Jornada Semanal, domingo 13  de octubre  de 2002                   núm. 397

ENRIQUE LÓPEZ AGUILAR

EL TRANSEÚNTE

El viajero posee una condición peculiar, pues se comporta como una célula salida de su organismo, capaz de insertarse en otros y de relacionarse con células distintas que, en su entorno de procedencia, serían enlaces inimaginables. En tal sentido, el viajero es un transeúnte que se enfrenta a espacios diferentes y a no-lugares (los aeropuertos, las terminales de autobuses, las estaciones de tren y la mayoría de los hoteles, por ejemplo, en tanto que todos tienden a ser iguales), y en su deambular prueba, saborea, mira y se pierde en cosas que los otros ya no ven o apenas perciben; por lo tanto, sigue un impulso casi infatigable que le permite insertarse en muchos sitios, devorando leguas y "agotando" las reservas gastronómicas de los espacios que recorre: el transeúnte es un engullidor hedonista que se apropia peculiarmente de nuevos entornos con ojos, nariz, boca y piernas, consciente de que ha abandonado, así sea por poco tiempo, el lugar poblado de rutinas donde él se define y reconoce, donde la libertad con que pretende moverse está consuetudinariamente constreñida por las obligaciones laborales y los itinerarios prefijados que lo agobian.

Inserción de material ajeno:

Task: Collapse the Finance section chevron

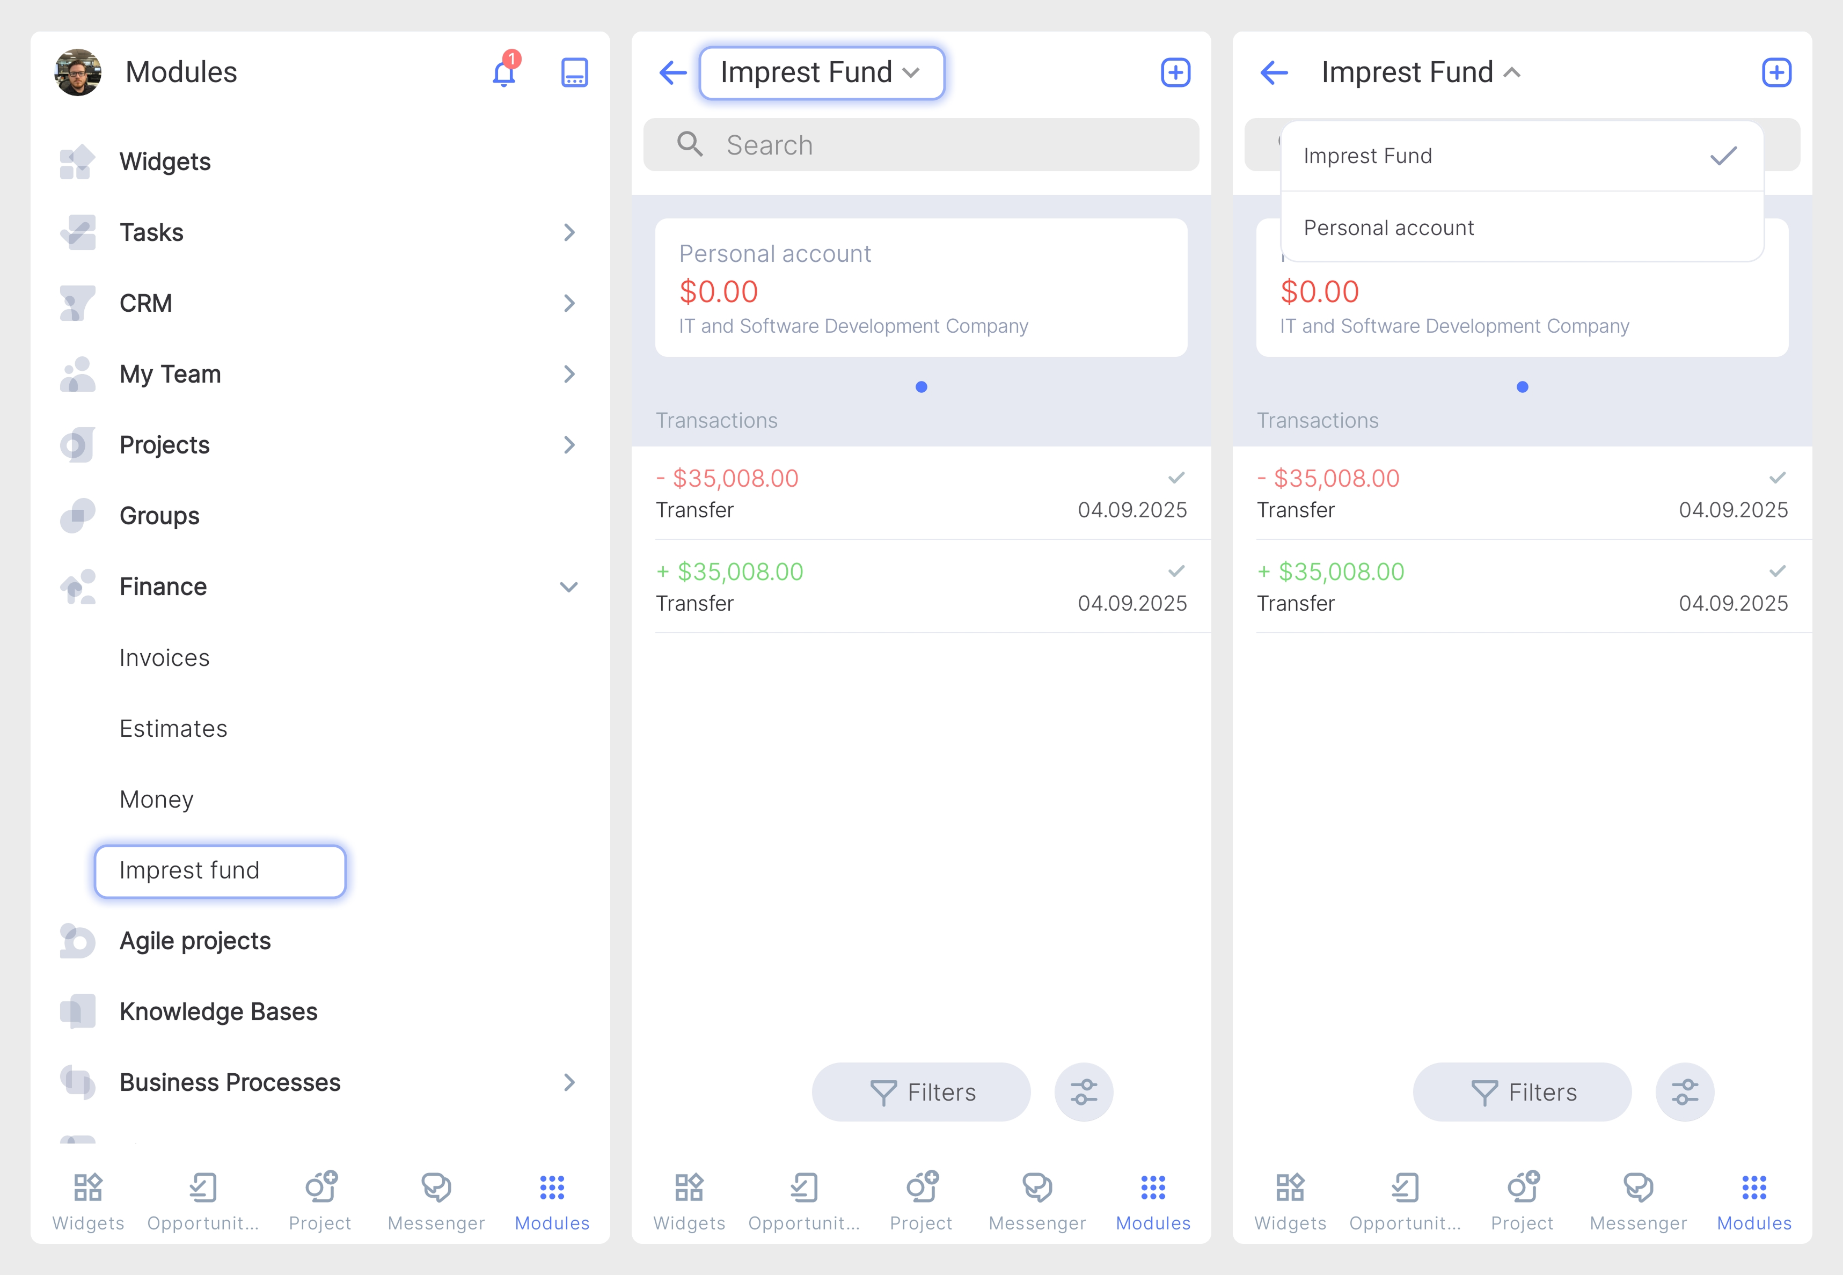Action: (x=569, y=587)
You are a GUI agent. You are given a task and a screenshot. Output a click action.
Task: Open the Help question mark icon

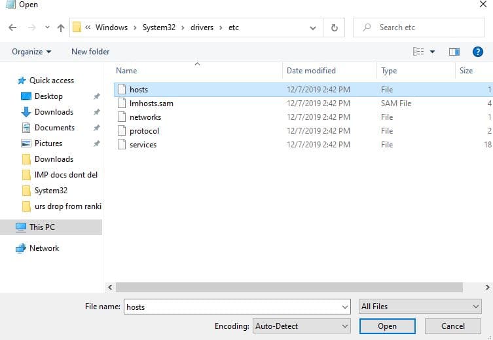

El turista, especie moderna que se deriva de la del viajero, así sea por un impulso imitativo, se diferencia de su modelo en la superficialidad con que emprende cada expedición: más que el conocimiento, le importa el registro de anécdotas; más que encontrarse con un lugar diferente, le preocupa el testimonio fotográfico que corrobore el yo-estuve-aquí, fenómeno que ha proliferado a imitación de sus campeones, los turistas japoneses, pues les resulta imprescindible posar para fotos convencionales en los sitios "turísticos" más previsibles, esos que obligan a exclamar durante una sesión de cine casero o diapositivas: "¡no hay duda de que estuviste en X!"; más que entrar en contacto con el espacio por el que transita y tratar de apropiárselo para entenderlo, ocurre que el turista se encuentra en una situación de mayor confortabilidad cuando cree pisar el firme terreno del queso añejo, la hamburguesa o la pizza, pues teme el aspecto y el sabor de lo que es diferente, donde se halla, precisamente, una de las razones más estimulantes del viaje (esto no obsta para que lo dicho se hermane con el ejercicio de la impulsiva compra de regional curiousities); más que zambullirse entre las calles, edificios y forzosos laberintos que le aguardan en el locus amenus, se comporta como el calamar que opta por su tinta: prefiere ahogarse en espacios "conocidos" como el de los casinos, que casi son no-lugares por tender a su monótona igualación en el espacio.

El acto turístico no depende del lugar al que se dirija una persona ni de cómo lo haga, sino de un estado de ánimo que no tiene mejor adjetivo que el de la convencionalidad; el viaje, en cambio, se caracteriza por una apertura de cuerpo y alma que permite el paso de nuevas experiencias sensoriales e intelectuales, y por una momentánea y anónima ruptura con las raíces que permite echarlas en cualquier lado, así sea fugazmente, mediante una suerte de cosmopolitismo como el que Goethe reclamaba para sí mismo. Tampoco es un destino exótico el que define al viajero, pues éste puede moverse en el ámbito de su habitación, en su colonia, o por Xochimilco y La Merced, por Oaxaca o el Valle del Mezquital, por Nueva York o París: lo que importa es la manera como se enfrenta a ese destino y lo incorpora, para siempre, dentro de sus devenires personales.

Finalmente, el transeúnte tiene la capacidad de introducirse en el texto que se encuentra leyendo, de volverse personaje y parte de la narración que descifra mientras pasa los ojos por cada línea de la página, como el Lector que halla a su Lectora en Si una noche de invierno, un viajero…, de Calvino, o como el durmiente en la idea barroca del sueño en la que el soñador es, simultáneamente, escenario, dramaturgo y actor, de acuerdo con ese teatro sobre el viento armado que descifró Góngora. Es seguro que muchos preferirán la lectura dinámica, las imágenes televisivas, la comida chatarra, el fast sex o las formas impersonales de comunicación, pero siempre habrá esperanza si sobrevive esa especie a la que pertenece el viajero, pues busca perderse y encontrarse en la infinita variedad del mundo, a la manera de los entrañables cronopios cortazarianos. Dicho de otro modo: si hay quienes se sienten a salvo en los no-lugares, el viajero tiene el impulso inevitable de estar en el Lugar, en cada Lugar.